Stored data:
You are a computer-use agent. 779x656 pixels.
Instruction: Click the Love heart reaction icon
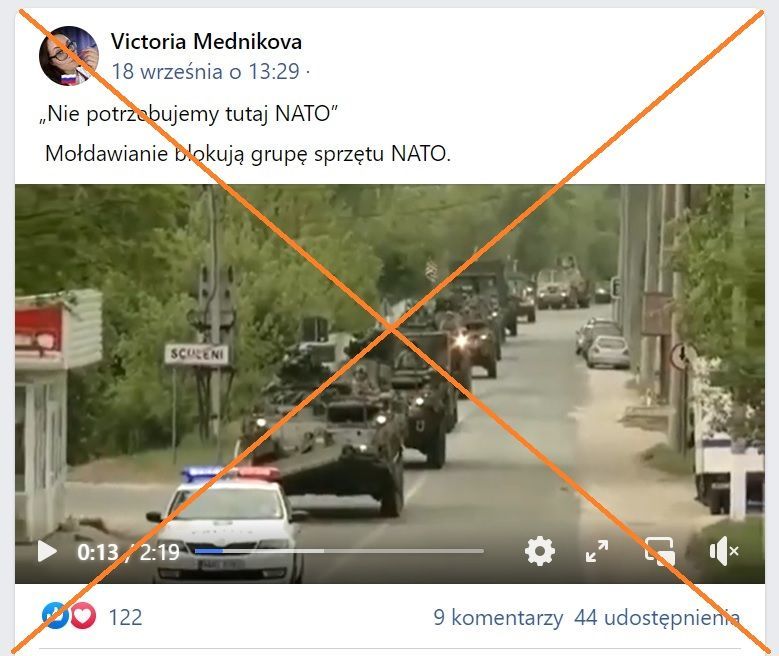[x=83, y=616]
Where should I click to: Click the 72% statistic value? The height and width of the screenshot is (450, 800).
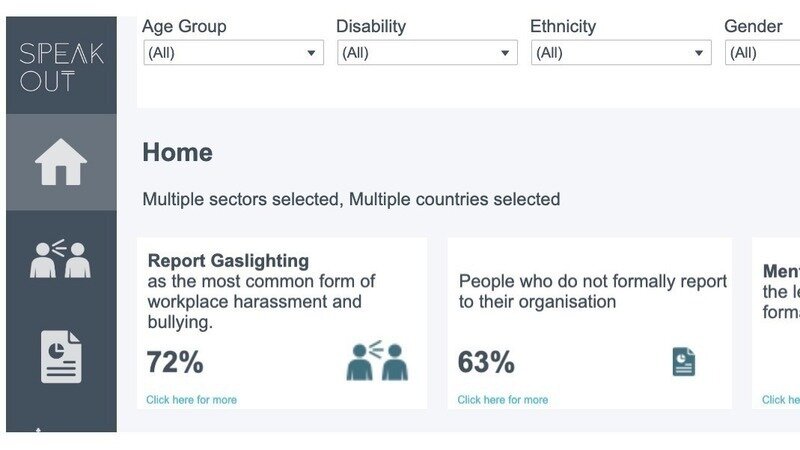[x=175, y=362]
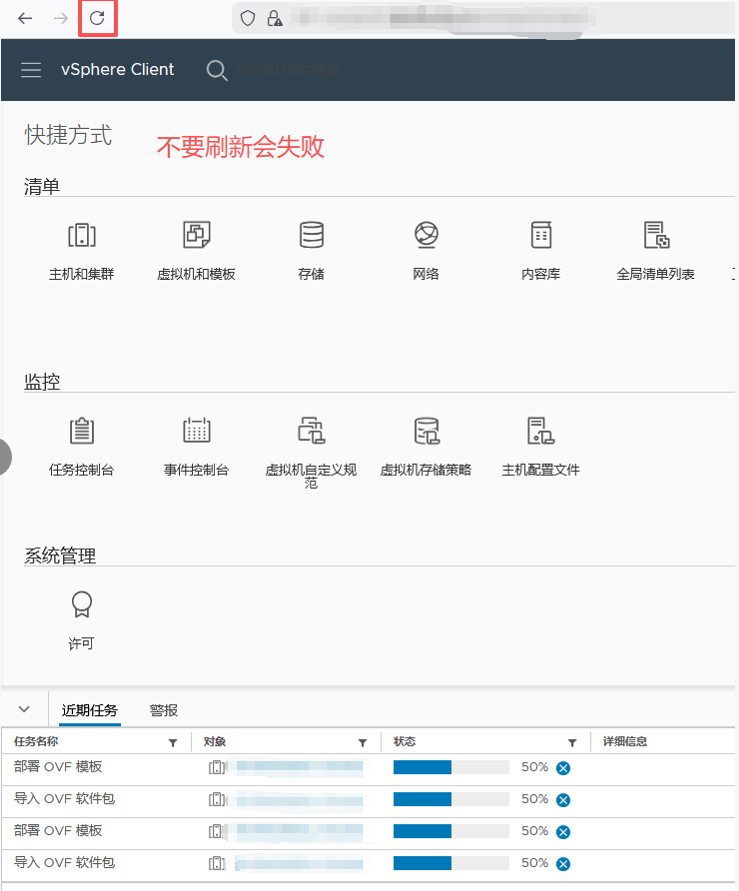Viewport: 739px width, 891px height.
Task: Open VM Customization Specifications (虚拟机自定义规范)
Action: 311,431
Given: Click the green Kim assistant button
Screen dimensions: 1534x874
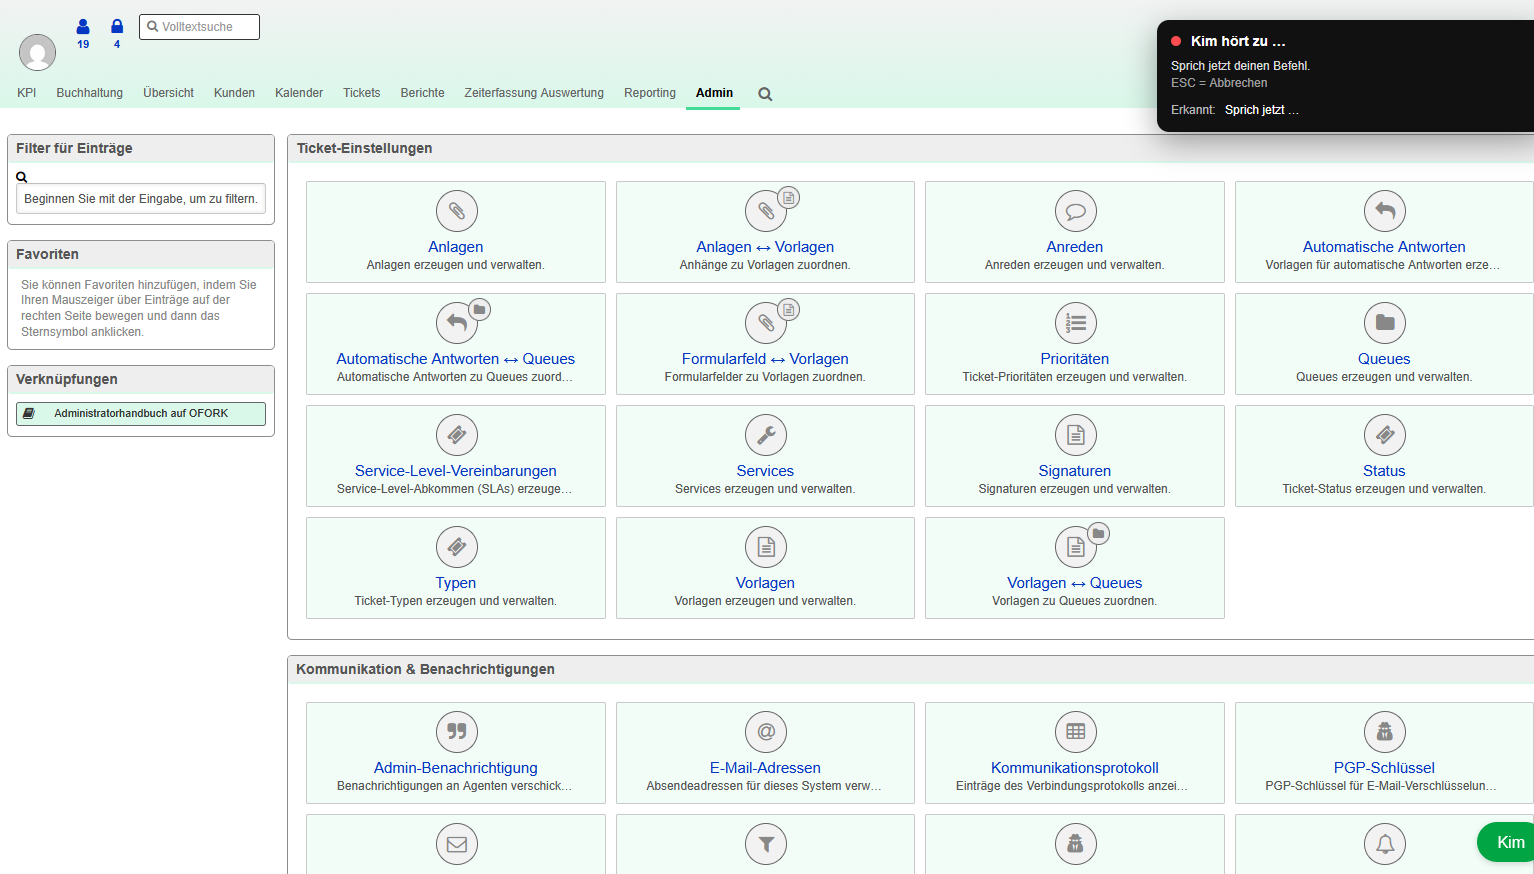Looking at the screenshot, I should (x=1508, y=842).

**What needs to be done**. Lines from the one containing "Given: Click the green Kim assistant button" through the final line of the entries above are to be retyped exactly, with every picture left out.

**Your response**.
Given: Click the green Kim assistant button
Screen dimensions: 1534x874
Looking at the screenshot, I should (x=1508, y=842).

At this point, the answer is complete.